++++ DATA LISTING ++++

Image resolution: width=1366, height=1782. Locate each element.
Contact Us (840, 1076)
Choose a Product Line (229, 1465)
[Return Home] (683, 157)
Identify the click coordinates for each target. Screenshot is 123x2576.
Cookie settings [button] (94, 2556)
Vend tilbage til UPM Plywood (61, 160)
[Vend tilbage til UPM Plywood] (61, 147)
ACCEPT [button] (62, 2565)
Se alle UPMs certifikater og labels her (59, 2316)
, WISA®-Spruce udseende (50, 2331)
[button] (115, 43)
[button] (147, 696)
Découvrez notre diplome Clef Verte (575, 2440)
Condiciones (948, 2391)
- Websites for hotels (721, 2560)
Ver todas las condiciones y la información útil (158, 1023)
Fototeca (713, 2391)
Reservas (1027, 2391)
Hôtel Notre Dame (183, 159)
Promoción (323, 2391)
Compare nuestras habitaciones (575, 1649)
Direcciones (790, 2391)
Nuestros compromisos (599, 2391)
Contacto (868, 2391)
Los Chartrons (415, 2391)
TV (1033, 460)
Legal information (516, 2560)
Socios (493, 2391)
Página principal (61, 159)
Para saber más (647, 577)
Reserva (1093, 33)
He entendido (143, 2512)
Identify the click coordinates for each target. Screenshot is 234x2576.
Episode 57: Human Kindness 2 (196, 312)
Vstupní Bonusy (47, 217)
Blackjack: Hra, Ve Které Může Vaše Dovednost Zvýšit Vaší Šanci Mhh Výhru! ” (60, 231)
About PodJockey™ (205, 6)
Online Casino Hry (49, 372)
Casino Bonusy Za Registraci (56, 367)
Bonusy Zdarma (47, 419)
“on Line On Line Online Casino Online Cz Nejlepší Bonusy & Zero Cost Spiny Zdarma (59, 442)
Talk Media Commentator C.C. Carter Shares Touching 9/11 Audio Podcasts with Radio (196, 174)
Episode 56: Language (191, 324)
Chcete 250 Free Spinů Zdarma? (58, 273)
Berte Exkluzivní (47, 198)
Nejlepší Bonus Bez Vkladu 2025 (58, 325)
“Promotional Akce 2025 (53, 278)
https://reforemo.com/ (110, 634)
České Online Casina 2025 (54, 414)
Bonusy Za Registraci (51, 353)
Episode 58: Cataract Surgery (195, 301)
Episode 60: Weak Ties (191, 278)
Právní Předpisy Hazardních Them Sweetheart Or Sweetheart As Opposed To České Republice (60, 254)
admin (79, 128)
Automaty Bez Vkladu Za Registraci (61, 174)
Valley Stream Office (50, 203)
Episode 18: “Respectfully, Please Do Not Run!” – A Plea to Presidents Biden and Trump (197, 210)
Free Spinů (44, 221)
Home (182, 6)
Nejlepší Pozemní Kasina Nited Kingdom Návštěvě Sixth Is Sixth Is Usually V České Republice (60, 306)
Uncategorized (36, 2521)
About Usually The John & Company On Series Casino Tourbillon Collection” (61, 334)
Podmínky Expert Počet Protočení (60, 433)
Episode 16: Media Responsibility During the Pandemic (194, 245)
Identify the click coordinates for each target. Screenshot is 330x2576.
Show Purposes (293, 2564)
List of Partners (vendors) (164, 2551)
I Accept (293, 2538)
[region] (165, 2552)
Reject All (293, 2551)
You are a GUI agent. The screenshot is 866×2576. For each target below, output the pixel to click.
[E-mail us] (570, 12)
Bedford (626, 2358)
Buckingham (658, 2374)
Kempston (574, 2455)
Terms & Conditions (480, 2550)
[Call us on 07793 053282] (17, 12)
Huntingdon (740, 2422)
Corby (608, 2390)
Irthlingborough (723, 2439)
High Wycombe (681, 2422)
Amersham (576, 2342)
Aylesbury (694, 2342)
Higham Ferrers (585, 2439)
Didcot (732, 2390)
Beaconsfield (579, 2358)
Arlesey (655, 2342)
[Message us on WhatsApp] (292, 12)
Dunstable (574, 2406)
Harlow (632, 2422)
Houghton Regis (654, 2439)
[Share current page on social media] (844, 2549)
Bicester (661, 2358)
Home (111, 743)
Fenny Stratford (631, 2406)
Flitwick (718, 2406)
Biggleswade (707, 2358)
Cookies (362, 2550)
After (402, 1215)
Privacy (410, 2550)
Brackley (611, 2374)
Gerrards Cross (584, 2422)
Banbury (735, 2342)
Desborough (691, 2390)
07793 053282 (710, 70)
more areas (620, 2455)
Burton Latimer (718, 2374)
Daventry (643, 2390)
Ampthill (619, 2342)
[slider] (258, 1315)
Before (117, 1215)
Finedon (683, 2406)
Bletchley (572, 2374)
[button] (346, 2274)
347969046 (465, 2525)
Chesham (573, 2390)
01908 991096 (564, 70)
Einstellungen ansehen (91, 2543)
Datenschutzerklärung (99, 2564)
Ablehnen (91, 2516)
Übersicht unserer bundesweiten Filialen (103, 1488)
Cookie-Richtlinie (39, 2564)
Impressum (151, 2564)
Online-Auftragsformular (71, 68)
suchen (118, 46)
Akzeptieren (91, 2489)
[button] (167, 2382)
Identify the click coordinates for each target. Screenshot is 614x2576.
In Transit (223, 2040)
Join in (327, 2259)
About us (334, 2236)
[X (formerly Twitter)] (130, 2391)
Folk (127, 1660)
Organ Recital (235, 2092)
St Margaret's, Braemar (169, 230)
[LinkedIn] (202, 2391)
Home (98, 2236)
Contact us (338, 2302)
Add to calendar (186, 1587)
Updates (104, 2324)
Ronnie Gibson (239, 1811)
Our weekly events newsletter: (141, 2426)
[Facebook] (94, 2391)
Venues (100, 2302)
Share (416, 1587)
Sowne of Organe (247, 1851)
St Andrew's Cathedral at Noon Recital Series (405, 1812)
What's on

++++

#### [TASK DIRECTIONS]
Would you retype all of the data exactly as shown?

#### [RESPONSE TO THE TASK]
Image resolution: width=1366, height=1782. Locate each element.
Contact Us (840, 1076)
Choose a Product Line (229, 1465)
[Return Home] (683, 157)
Identify the click coordinates for each target. Screenshot is 123x2576.
Cookie settings [button] (94, 2556)
Vend tilbage til UPM Plywood (61, 160)
[Vend tilbage til UPM Plywood] (61, 147)
ACCEPT [button] (62, 2565)
Se alle UPMs certifikater og labels her (59, 2316)
, WISA®-Spruce udseende (50, 2331)
[button] (115, 43)
[button] (147, 696)
Découvrez notre diplome Clef Verte (575, 2440)
Condiciones (948, 2391)
- Websites for hotels (721, 2560)
Ver todas las condiciones y la información útil (158, 1023)
Fototeca (713, 2391)
Reservas (1027, 2391)
Hôtel Notre Dame (183, 159)
Promoción (323, 2391)
Compare nuestras habitaciones (575, 1649)
Direcciones (790, 2391)
Nuestros compromisos (599, 2391)
Contacto (868, 2391)
Los Chartrons (415, 2391)
TV (1033, 460)
Legal information (516, 2560)
Socios (493, 2391)
Página principal (61, 159)
Para saber más (647, 577)
Reserva (1093, 33)
He entendido (143, 2512)
Identify the click coordinates for each target. Screenshot is 234x2576.
Episode 57: Human Kindness 2 (196, 312)
Vstupní Bonusy (47, 217)
Blackjack: Hra, Ve Které Může Vaše Dovednost Zvýšit Vaší Šanci Mhh Výhru! ” (60, 231)
About PodJockey™ (205, 6)
Online Casino Hry (49, 372)
Casino Bonusy Za Registraci (56, 367)
Bonusy Zdarma (47, 419)
“on Line On Line Online Casino Online Cz Nejlepší Bonusy & Zero Cost Spiny Zdarma (59, 442)
Talk Media Commentator C.C. Carter Shares Touching 9/11 Audio Podcasts with Radio (196, 174)
Episode 56: Language (191, 324)
Chcete 250 Free Spinů Zdarma? (58, 273)
Berte Exkluzivní (47, 198)
Nejlepší Bonus Bez Vkladu 2025 (58, 325)
“Promotional Akce 2025 (53, 278)
https://reforemo.com/ (110, 634)
České Online Casina 2025 (54, 414)
Bonusy Za Registraci (51, 353)
Episode 58: Cataract Surgery (195, 301)
Episode 60: Weak Ties (191, 278)
Právní Předpisy Hazardních Them Sweetheart Or Sweetheart As Opposed To České Republice (60, 254)
admin (79, 128)
Automaty Bez Vkladu Za Registraci (61, 174)
Valley Stream Office (50, 203)
Episode 18: “Respectfully, Please Do Not Run!” – A Plea to Presidents Biden and Trump (197, 210)
Free Spinů (44, 221)
Home (182, 6)
Nejlepší Pozemní Kasina Nited Kingdom Návštěvě Sixth Is Sixth Is Usually V České Republice (60, 306)
Uncategorized (36, 2521)
About Usually The John & Company On Series Casino Tourbillon Collection” (61, 334)
Podmínky Expert Počet Protočení (60, 433)
Episode 16: Media Responsibility During the Pandemic (194, 245)
Identify the click coordinates for each target. Screenshot is 330x2576.
Show Purposes (293, 2564)
List of Partners (vendors) (164, 2551)
I Accept (293, 2538)
[region] (165, 2552)
Reject All (293, 2551)
You are a GUI agent. The screenshot is 866×2576. For each target below, output the pixel to click.
[E-mail us] (570, 12)
Bedford (626, 2358)
Buckingham (658, 2374)
Kempston (574, 2455)
Terms & Conditions (480, 2550)
[Call us on 07793 053282] (17, 12)
Huntingdon (740, 2422)
Corby (608, 2390)
Irthlingborough (723, 2439)
High Wycombe (681, 2422)
Amersham (576, 2342)
Aylesbury (694, 2342)
Higham Ferrers (585, 2439)
Didcot (732, 2390)
Beaconsfield (579, 2358)
Arlesey (655, 2342)
[Message us on WhatsApp] (292, 12)
Dunstable (574, 2406)
Harlow (632, 2422)
Houghton Regis (654, 2439)
[Share current page on social media] (844, 2549)
Bicester (661, 2358)
Home (111, 743)
Fenny Stratford (631, 2406)
Flitwick (718, 2406)
Biggleswade (707, 2358)
Cookies (362, 2550)
After (402, 1215)
Privacy (410, 2550)
Brackley (611, 2374)
Gerrards Cross (584, 2422)
Banbury (735, 2342)
Desborough (691, 2390)
07793 053282 (710, 70)
more areas (620, 2455)
Burton Latimer (718, 2374)
Daventry (643, 2390)
Ampthill (619, 2342)
[slider] (258, 1315)
Before (117, 1215)
Finedon (683, 2406)
Bletchley (572, 2374)
[button] (346, 2274)
347969046 (465, 2525)
Chesham (573, 2390)
01908 991096 (564, 70)
Einstellungen ansehen (91, 2543)
Datenschutzerklärung (99, 2564)
Ablehnen (91, 2516)
Übersicht unserer bundesweiten Filialen (103, 1488)
Cookie-Richtlinie (39, 2564)
Impressum (151, 2564)
Online-Auftragsformular (71, 68)
suchen (118, 46)
Akzeptieren (91, 2489)
[button] (167, 2382)
Identify the click coordinates for each target. Screenshot is 614x2576.
In Transit (223, 2040)
Join in (327, 2259)
About us (334, 2236)
[X (formerly Twitter)] (130, 2391)
Folk (127, 1660)
Organ Recital (235, 2092)
St Margaret's, Braemar (169, 230)
[LinkedIn] (202, 2391)
Home (98, 2236)
Contact us (338, 2302)
Add to calendar (186, 1587)
Updates (104, 2324)
Ronnie Gibson (239, 1811)
Our weekly events newsletter: (141, 2426)
[Facebook] (94, 2391)
Venues (100, 2302)
Share (416, 1587)
Sowne of Organe (247, 1851)
St Andrew's Cathedral at Noon Recital Series (405, 1812)
What's on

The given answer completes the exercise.